Having seldom taken the route without marveling at the northern stretches bordered by pampas grass tall enough to obscure the Manhattan skyline and without being moved almost to tears at the thought of the land as it must have been in pre-Colonial times, I am not surprised by Ms. Brodsky's choice of subject or her outrage over its fate, even though it is nothing compared with that visited on the environs of the mining town Sudbury, Ontario.
In her statement, the artist speaks of oil refineries ''sucking out the resources of the earth and replacing them with cancerous residues,'' of ''garbage mountains landscaped to look like parks but rotting, foul and burning underneath'' and of her own Last Judgment, which would restore the primeval forests swarming with dinosaurs that created the oil.
But it is one thing to read the words and quite another to contemplate the images: Ms. Brodsky draws as boldly as she writes. A dramatic case in point is the image of container ship derricks standing around like armchairs in a club for giants.
But sometimes the drawing is sabotaged by far-too-attractive color, as in a combination of blue sky and lilac skyline, which is the foil for a vision of the Great Pyramid of Cheops, dwarfed by the Fresh Kills pyramid -- of garbage.
More problematic, though, is the artist's love-hate relationship with the enemy. It is obvious that she hates heavy industry for the evil it has wrought and equally obvious that she is seduced by the awful beauty of its installations -- see the print of four crackers, each with its crest of flames.
The concept of beauty in detritus is one of Modernism's many cornerstones, thanks in part to Kurt Schwitters's collages of discarded tickets and labels and the assemblages of found objects produced by other Dadaists. Janet Culbertson uses it to good effect, augmenting her landscapes and interiors with slats of wood and clumps of authentic-looking rubble. But she also adds feathers and glitter, together with touches of pink and silver paint, so that in the end her compositions look more like paeans to destruction than indictments of it. The artist is at her best when she portrays a billboard, then, as if making a film, pulls back to reveal in a larger, more Magrittean image, the entire structure floodlighted in a brown waste land.

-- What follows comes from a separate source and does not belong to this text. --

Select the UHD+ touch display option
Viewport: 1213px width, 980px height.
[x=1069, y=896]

Drawn in a blend of pencil, pastel, ink and other media, Rita Welch DiGia's images tend to symbolize their subjects instead of defining them and some have a touch of art nouveau. But in her self-critique, the artist said they remind her of Persian miniatures. No doubt the truth lies somewhere in between. Ms. DiGia says that she views the ''polluted and endangered world as a Paradise Lost'' and that she hopes ''to open our eyes wide to the truth of our peril.'' Evidently, the artist's reach exceeds her grasp, for though one picture features a dead bird in a puddle of oil and another includes the ominous if oxymoronic sign Industrial Park, all radiate a charm that is irresistible.

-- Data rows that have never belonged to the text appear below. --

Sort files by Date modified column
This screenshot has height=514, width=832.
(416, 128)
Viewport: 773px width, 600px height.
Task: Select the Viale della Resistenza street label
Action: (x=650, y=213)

A canvas depicting a distant stand of trees hangs over a tree stump flayed of its bark, which stands alongside. These are the elements in ''The Work of Tanners,'' an installation by Barbara Roux, who sees environmental damage for what it is and embellishes the evidence only with verbal asides. The one accompanying tinted photographs of felled hemlocks, says that the tallest specimens were as old as the owner's wife, ''who lay ill now and needed care,'' adding that ''timber prices were very high, especially for hardwoods.'' Ms. Roux's works, which also include near-diagramatic drawings of beach erosion, in color pencil (or pastel) on canvas, are the least glamorous in the show. And this may explain why eventually they prove to be the most affecting.
Emily Barnett, an artist, and Tom Vogt, a physicist, join forces to produce blueprints that will be understood by those hip to atomic structures and other scientific esoterica but that made no sense to me. Art is the loser in most art-and-technology marriages, and it does no better in this one.